__Working data__:
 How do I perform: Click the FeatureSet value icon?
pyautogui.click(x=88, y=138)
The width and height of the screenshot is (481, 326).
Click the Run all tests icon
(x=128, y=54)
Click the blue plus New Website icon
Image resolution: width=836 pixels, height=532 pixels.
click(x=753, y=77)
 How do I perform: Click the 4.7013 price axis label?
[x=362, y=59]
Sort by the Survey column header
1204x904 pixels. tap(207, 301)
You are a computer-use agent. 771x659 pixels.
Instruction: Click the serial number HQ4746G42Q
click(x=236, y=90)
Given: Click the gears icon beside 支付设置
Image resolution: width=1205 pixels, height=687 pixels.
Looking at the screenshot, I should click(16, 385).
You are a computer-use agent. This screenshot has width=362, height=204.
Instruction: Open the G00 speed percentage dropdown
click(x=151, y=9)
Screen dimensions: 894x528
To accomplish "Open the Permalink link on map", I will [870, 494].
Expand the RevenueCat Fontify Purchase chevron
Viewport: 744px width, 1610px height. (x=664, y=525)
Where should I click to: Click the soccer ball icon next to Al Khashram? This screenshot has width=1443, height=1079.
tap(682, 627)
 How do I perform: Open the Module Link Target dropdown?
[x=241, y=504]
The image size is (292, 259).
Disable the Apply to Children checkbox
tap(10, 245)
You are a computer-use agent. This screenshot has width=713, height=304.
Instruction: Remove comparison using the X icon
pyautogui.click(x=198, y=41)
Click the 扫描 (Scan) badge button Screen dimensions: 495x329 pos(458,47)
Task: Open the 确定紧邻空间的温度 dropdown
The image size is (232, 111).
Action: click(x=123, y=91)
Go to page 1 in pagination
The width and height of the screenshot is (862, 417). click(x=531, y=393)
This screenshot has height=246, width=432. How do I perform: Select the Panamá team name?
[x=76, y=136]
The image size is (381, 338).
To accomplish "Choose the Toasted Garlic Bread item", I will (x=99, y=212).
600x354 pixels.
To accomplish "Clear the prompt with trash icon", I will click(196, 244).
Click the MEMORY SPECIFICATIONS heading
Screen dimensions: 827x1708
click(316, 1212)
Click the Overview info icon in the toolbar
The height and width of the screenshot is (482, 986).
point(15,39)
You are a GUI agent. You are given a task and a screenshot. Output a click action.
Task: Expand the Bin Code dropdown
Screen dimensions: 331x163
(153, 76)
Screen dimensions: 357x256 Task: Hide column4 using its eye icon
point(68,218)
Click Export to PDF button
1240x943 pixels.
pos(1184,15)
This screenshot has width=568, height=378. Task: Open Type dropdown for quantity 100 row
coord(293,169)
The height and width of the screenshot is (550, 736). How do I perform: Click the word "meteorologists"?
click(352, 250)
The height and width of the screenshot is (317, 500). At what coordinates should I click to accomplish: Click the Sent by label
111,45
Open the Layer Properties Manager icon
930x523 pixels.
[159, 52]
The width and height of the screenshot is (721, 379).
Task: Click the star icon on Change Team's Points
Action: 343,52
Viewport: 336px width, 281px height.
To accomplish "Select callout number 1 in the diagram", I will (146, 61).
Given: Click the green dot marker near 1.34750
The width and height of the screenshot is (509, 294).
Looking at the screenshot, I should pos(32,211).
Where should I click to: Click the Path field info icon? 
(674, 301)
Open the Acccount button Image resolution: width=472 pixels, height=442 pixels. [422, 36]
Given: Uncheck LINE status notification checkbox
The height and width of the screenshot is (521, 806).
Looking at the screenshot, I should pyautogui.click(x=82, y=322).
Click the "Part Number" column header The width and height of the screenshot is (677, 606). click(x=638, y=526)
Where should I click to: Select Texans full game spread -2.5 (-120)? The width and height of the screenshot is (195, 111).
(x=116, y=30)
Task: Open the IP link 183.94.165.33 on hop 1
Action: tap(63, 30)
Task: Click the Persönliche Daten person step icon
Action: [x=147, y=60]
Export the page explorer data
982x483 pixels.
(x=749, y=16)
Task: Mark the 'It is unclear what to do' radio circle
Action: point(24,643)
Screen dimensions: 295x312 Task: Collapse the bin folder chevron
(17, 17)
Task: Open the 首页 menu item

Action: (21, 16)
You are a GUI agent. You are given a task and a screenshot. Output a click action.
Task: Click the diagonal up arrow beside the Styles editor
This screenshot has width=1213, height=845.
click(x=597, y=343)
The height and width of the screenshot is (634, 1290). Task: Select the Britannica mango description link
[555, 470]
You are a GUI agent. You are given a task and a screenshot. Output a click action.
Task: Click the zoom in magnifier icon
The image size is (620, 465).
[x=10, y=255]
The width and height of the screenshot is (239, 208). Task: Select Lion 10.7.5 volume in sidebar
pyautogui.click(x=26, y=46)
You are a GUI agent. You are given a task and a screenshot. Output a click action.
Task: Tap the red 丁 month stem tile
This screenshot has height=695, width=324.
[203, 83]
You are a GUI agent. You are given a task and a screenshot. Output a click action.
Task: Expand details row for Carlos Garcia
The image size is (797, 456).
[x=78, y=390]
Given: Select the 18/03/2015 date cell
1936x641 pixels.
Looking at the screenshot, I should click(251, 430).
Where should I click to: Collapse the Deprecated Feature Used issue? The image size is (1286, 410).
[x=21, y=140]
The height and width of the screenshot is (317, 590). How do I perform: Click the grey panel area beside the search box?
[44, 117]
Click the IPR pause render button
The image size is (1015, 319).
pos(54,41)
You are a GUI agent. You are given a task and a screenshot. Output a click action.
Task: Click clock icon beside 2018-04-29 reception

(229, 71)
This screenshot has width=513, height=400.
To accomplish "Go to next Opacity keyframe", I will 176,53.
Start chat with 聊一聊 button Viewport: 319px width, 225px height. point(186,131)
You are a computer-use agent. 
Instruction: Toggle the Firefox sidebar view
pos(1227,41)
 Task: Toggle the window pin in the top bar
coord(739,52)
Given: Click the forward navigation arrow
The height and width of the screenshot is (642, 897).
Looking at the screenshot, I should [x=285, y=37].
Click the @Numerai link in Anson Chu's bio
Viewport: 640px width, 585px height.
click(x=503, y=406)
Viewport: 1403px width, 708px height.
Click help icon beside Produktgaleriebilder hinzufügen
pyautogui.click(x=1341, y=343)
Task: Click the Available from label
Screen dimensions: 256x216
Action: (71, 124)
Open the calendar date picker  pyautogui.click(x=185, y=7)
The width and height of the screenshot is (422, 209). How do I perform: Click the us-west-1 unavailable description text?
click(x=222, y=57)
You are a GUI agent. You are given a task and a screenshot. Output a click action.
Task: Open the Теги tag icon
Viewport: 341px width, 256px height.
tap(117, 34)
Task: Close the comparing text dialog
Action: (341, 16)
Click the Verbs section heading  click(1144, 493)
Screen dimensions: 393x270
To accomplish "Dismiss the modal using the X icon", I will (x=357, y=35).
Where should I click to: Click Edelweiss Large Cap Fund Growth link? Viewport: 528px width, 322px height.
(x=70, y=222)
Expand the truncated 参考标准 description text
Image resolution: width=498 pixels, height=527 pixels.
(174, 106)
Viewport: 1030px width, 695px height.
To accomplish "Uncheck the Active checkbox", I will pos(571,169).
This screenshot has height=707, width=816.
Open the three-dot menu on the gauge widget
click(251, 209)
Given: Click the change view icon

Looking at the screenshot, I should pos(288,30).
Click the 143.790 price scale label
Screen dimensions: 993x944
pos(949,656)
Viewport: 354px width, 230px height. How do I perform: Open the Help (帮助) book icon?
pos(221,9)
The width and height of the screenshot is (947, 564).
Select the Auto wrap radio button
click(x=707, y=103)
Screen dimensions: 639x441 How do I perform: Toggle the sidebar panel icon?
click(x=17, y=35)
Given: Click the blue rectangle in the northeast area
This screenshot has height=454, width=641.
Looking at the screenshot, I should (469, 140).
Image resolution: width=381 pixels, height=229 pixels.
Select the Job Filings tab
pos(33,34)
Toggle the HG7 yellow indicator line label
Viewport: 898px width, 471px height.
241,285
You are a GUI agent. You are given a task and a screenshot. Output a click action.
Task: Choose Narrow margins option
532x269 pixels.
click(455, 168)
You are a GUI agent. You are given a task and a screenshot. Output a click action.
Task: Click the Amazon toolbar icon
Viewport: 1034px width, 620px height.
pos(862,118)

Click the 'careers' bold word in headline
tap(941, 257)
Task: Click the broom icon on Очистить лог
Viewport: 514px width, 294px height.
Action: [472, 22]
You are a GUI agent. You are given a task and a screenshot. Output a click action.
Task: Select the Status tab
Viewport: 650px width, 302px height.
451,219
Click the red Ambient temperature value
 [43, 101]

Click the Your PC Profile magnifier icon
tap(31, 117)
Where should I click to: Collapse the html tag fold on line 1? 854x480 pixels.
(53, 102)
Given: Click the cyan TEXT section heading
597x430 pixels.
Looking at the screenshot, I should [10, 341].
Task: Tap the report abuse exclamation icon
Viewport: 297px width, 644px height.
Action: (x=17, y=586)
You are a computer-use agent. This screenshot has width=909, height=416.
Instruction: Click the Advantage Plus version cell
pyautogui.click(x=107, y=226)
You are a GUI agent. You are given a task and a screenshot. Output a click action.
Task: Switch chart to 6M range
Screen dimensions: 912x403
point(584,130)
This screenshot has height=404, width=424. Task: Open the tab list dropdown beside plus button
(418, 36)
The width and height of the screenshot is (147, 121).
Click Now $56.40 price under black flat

__Task requirements__: Read through the entries above and copy each line that has the string "Choose" in it.

__Task solution__:
To accomplish "Choose the Toasted Garlic Bread item", I will (x=99, y=212).
Task: Choose Narrow margins option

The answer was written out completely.